## Yapılacaklar
A - İspanya İç Savaşı sayfasına göre savaş hangi tarihler arasında sürmüştür?
B - İspanya İç Savaşı sayfasında İspanyol Milliyetçileri destekleyen olarak gösterilen tüm ülkeleri sıralayın.
C - İspanya İç Savaşı sayfasını kaldığı yerden sürdürün.

## Sayfa
* * *

İspanya İç Savaşı - Vikipedi

İspanya İç Savaşı
İki savaş arası dönem

Sol üstten saat yönünde: Belchite Savaşı'ndaki XI Uluslararası Tugay üyeleri; Granollers 1938'de Milliyetçi havacılar tarafından bombalanması sonrasında; İspanyol Fas'ı'nda bir havaalanının bombalanması; Alcázar kuşatması'ndaki Cumhuriyetçi askerler; uçaksavar silahı kullanan milliyetçi askerler; Lincoln Taburu
Tarih17 Temmuz 1936 – 1 Nisan 1939
(2 yıl, 8 ay, 2 hafta ve 1 gün)
Bölge
Sonuç

Milliyetçilerin kesin zaferi

Taraflar
İspanyol Cumhuriyetçiler
Destekleyen
SSCB
Uluslararası Tugaylar
Meksika (diplomatik)
İspanyol Milliyetçiler
Destekleyen
İtalya
Almanya
Portekiz
Komutanlar ve liderler
Manuel Azaña
Francisco Caballero
Juan Negrín
Indalecio Prieto
Vicente Rojo Lluch
José Miaja
Juan Modesto
Juan Hernández Saravia
Buenaventura Durruti (ölü)

* * *

## Veri Bölümü
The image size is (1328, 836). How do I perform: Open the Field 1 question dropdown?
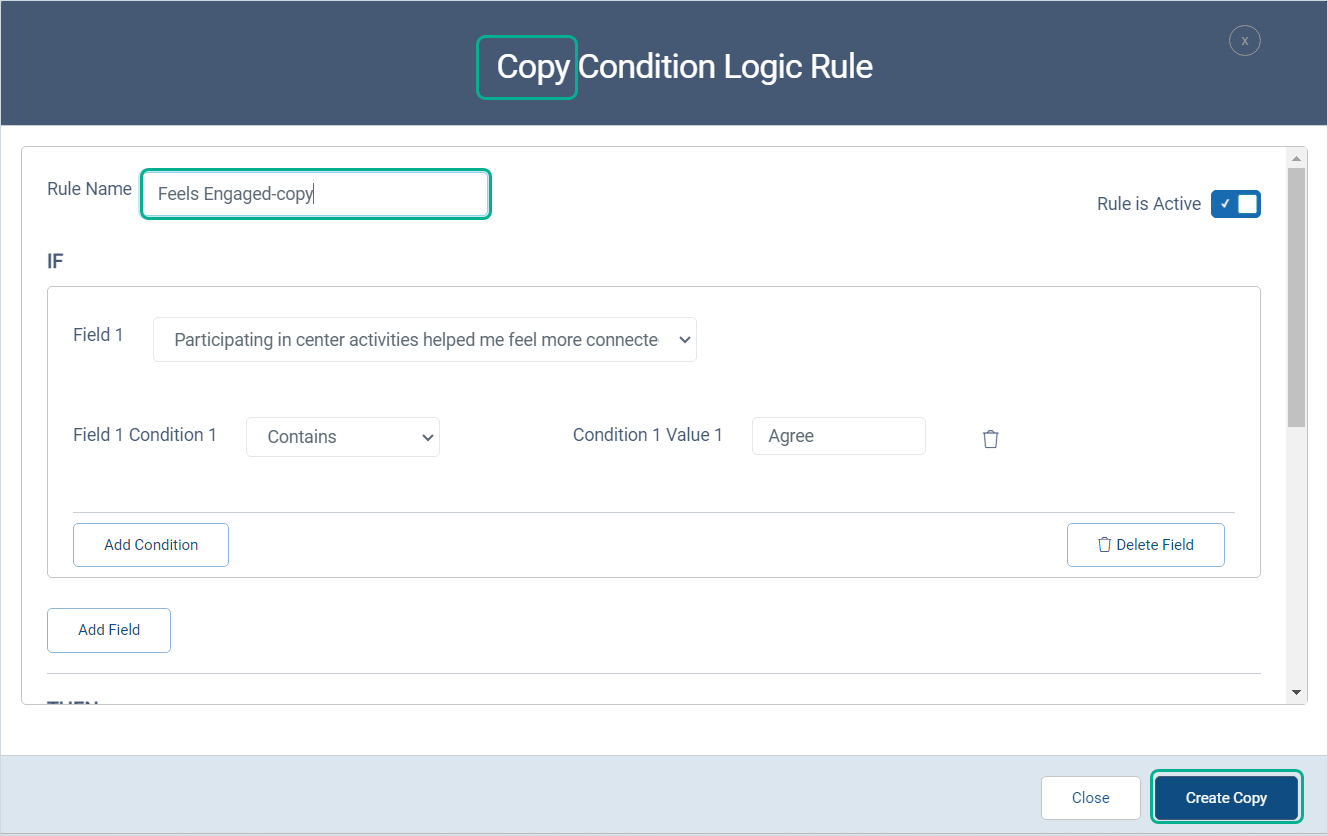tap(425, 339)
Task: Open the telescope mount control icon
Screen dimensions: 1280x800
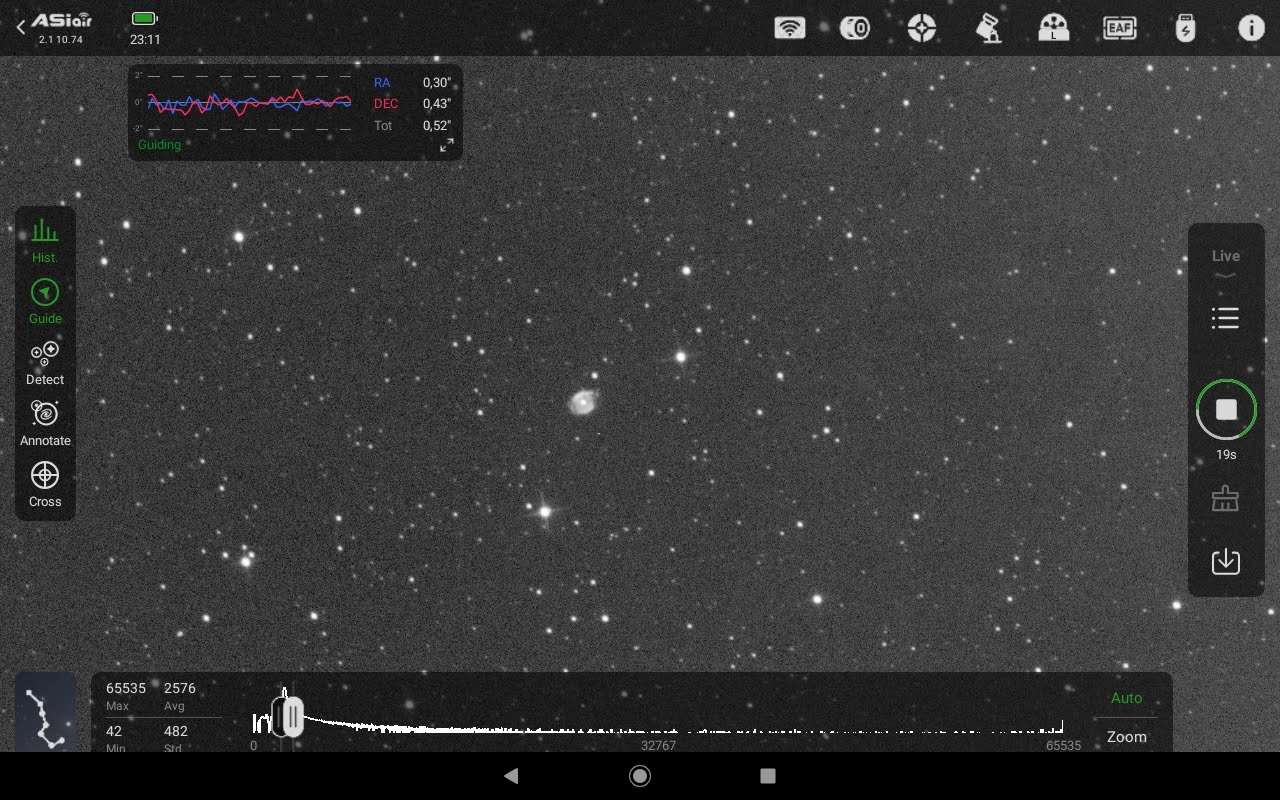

* * *

## Görev Yanıtları
A - Savaş 17 Temmuz 1936 ile 1 Nisan 1939 arasında sürmüştür.

B - İtalya, Almanya, Portekiz

C -
Francisco Franco
José Sanjurjo
Gonzalo Queipo de Llano
Emilio Mola
Juan Yagüe
Manuel Goded Llopis
Miguel Cabanellas
Güçler
1936 gücü:[1]
446.800 savaşçı
31 gemi
12 denizaltı
13.000 denizci
1938 gücü:[2]
450.000 piyade
350 uçak
200 tank
59.380 uluslararası gönüllü
3.015 Sovyet teknisyeni
772 Sovyet pilotu
1936 gücü:[3]
58.000 asker
68.500
jandarma
16 operasyonel gemi
7.000 denizci
1938 gücü:[4]
600.000 piyade
600 uçak
290 tank
50.000 İtalyan askeri
16.000 Alman askeri
10.000 Portekizli gönüllü
Kayıplar

~500,000

400.000 insan kaçtı

İspanya İç Savaşı (İspanyolcaGuerra Civil Española), 17 Temmuz 1936–1 Nisan 1939 tarihleri arasında, demokratik seçimle başa gelmiş İkinci İspanyol Cumhuriyeti’ne sadık Cumhuriyetçiler ile General Francisco Franco liderliğinde isyancı bir grup olan Milliyetçiler arasında yaşanmıştır. Savaşı Milliyetçiler kazanmıştır ve Franco, 1939’dan öldüğü yıl olan 1975’e kadar İspanya’yı yönetmiştir.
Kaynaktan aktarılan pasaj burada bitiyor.